My wife seems to load the dishwasher in a "next dish goes to the available space" order and disregards the "like with like" that will make unloading so much quicker.
Laundry is another area. I dump every thing in one load with one half gizmo of soap and leave it alone. My wife tweaks the stuff, some gets turned inside out, some goes in net bags, there are soaps, softners, powdered bleaches etc. to be added at various points.
I assume that she is as inefficient at other household tasks. I seldom notice or comment on such things because her response would be, "if you don't like the way I do it, feel free to do it yourself."  

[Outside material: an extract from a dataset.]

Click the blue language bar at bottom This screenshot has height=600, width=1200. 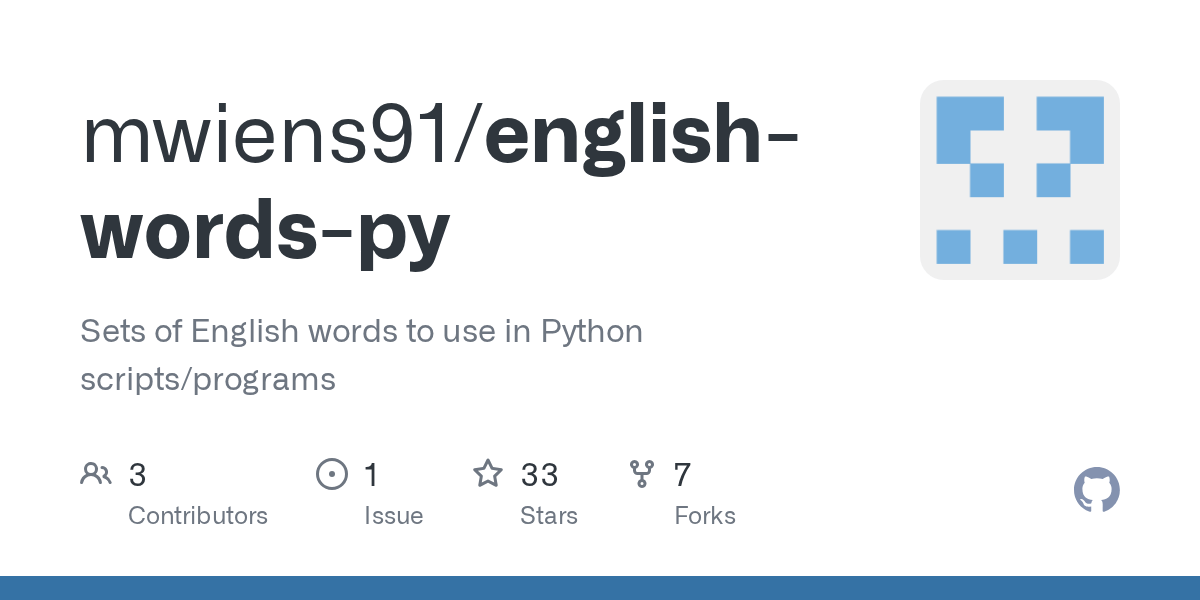600,588
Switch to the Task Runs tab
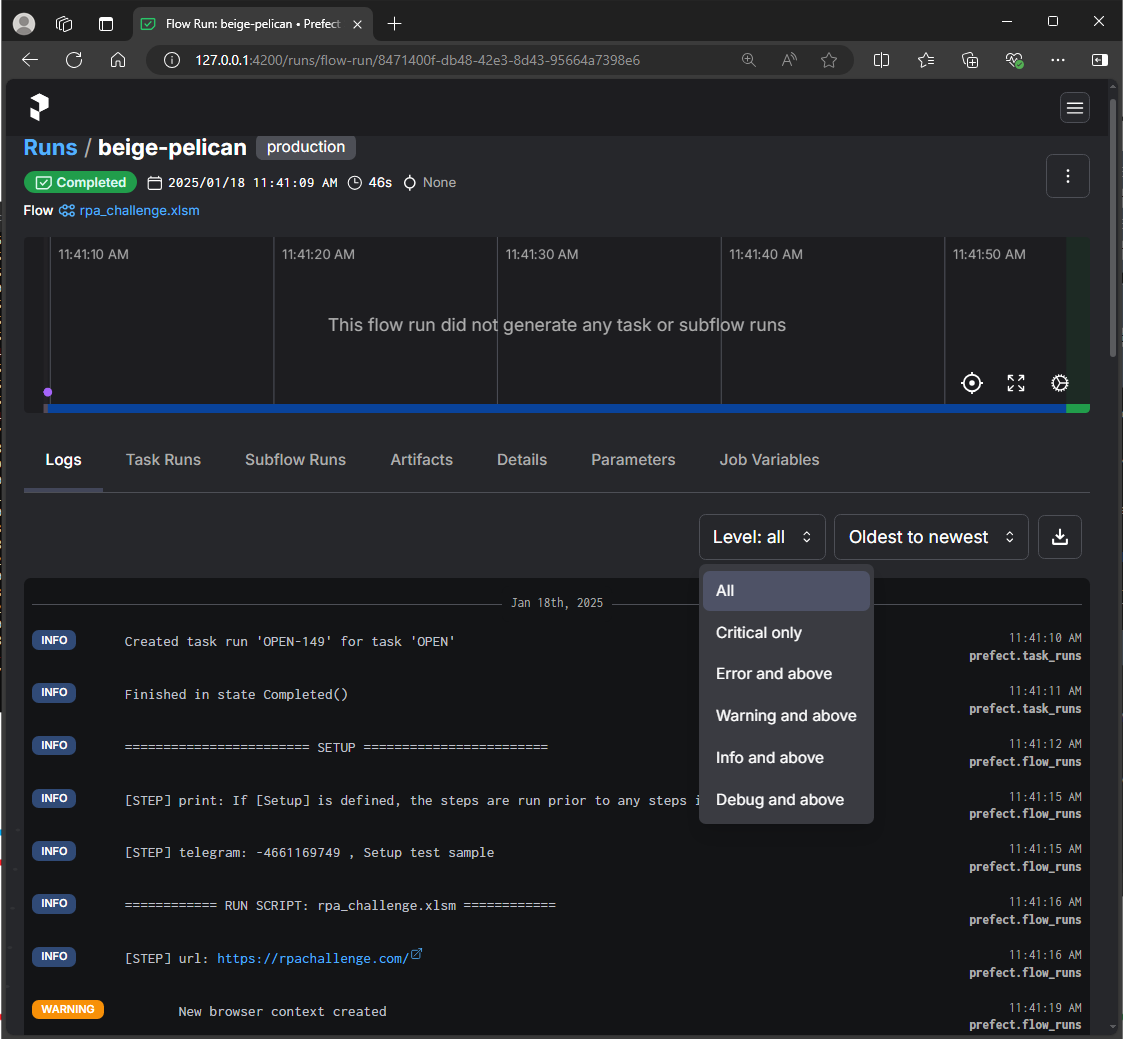Viewport: 1123px width, 1039px height. click(163, 460)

By Blogger Donna B., at Sat Apr 05, 01:32:00 PM:

In light of such productivity, men should obviously be doing all the housework.  

By Blogger Cas, at Sat Apr 05, 06:23:00 PM:

"...because her response would be, "if you don't like the way I do it, feel free to do it yourself."
My wife an I have been married for 22 years (last month) and we moved our youngest daughter out of the house 2 months ago. We have both dealt with the statement above, and how it normally works out in the long run...our biggest problem is that we still live in a four-bedroom house on a 1/4-1/3 acre; so some tasks are a given.
But it seems that I (as the man) end up doing MOST, if not all of the outside tasks, of course with my wife's supervision. AND I always do the dishes, as well as half (or more) of the cooking...but she is the better cook. I ALSO end up doing most (if not all) of the laundry (goes back to military days, when my uniforms HAD to be ready)
Basically, she has talked me into doing most of these household chores, because if I ever complained, I heard that statement quoted above..."do it yourself then!"  

By Anonymous Anonymous, at Sun Apr 06, 01:02:00 PM:

Or is it just the wages that women pay to have a stable domicile in which to raise their "eggs," while a man's biological interest in projecting his seeds into future generations are diminished greatly by monogamy?